--- Exercise input Enclosed Below ---
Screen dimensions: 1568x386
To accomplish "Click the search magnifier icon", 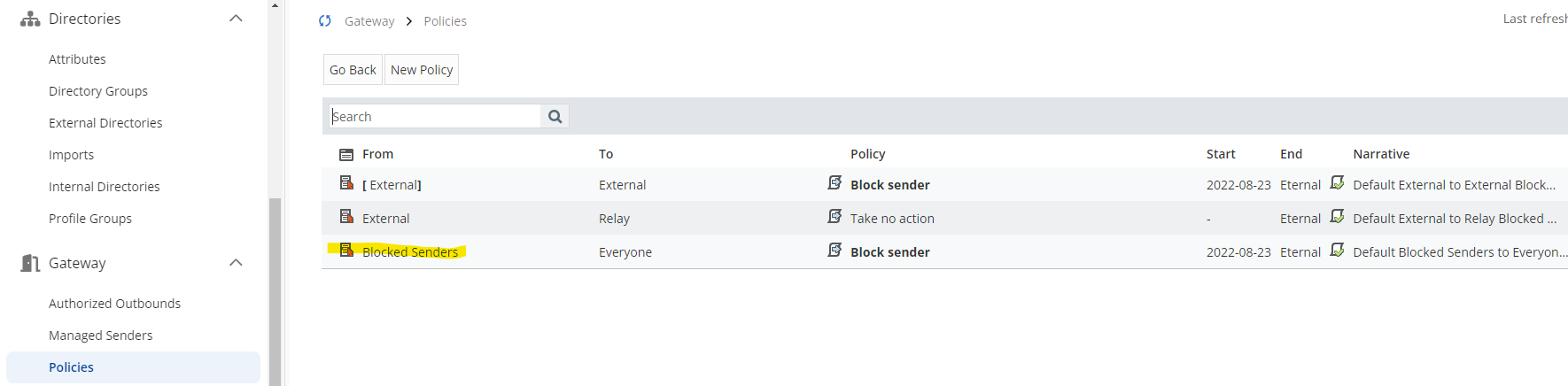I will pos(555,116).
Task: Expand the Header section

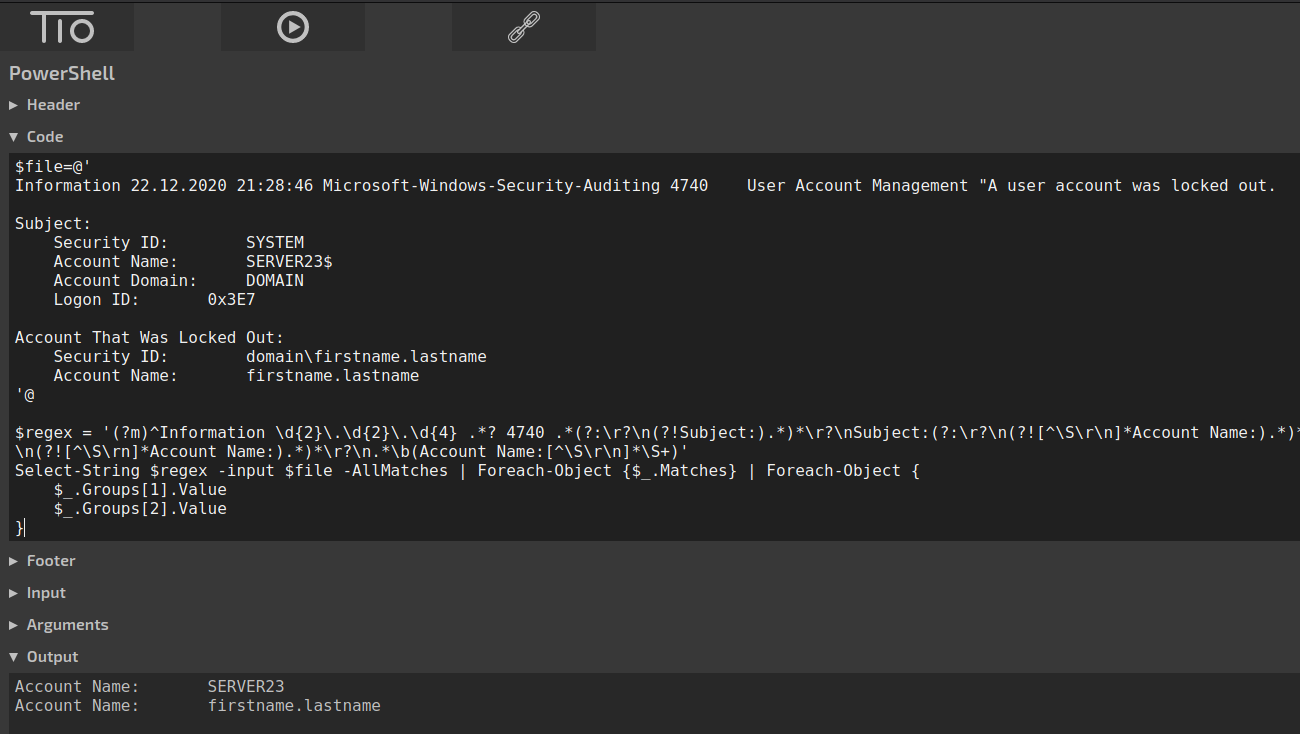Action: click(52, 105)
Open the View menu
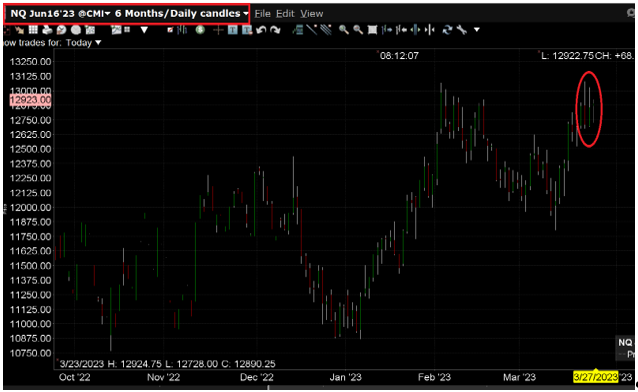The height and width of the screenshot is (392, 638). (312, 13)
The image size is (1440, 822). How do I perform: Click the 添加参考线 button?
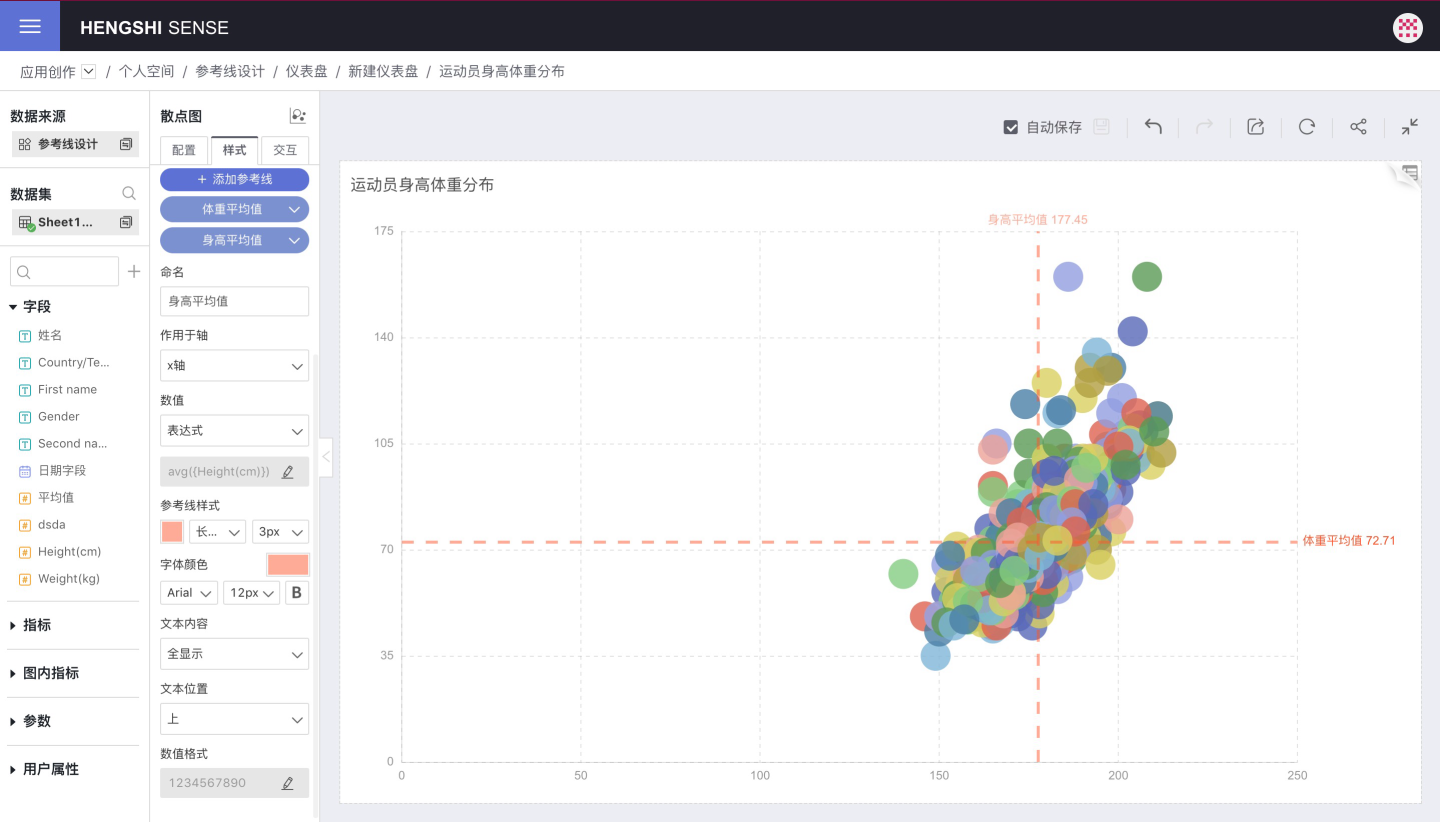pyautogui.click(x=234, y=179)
--- End of Enclosed Exercise input ---
## What the task requires
The lines to copy begin with the one containing "The image size" and end with the last line of the entries above; copy them exactly, minus the pictures.

## Written reply
The image size is (1440, 822). How do I perform: Click the 添加参考线 button?
pyautogui.click(x=234, y=179)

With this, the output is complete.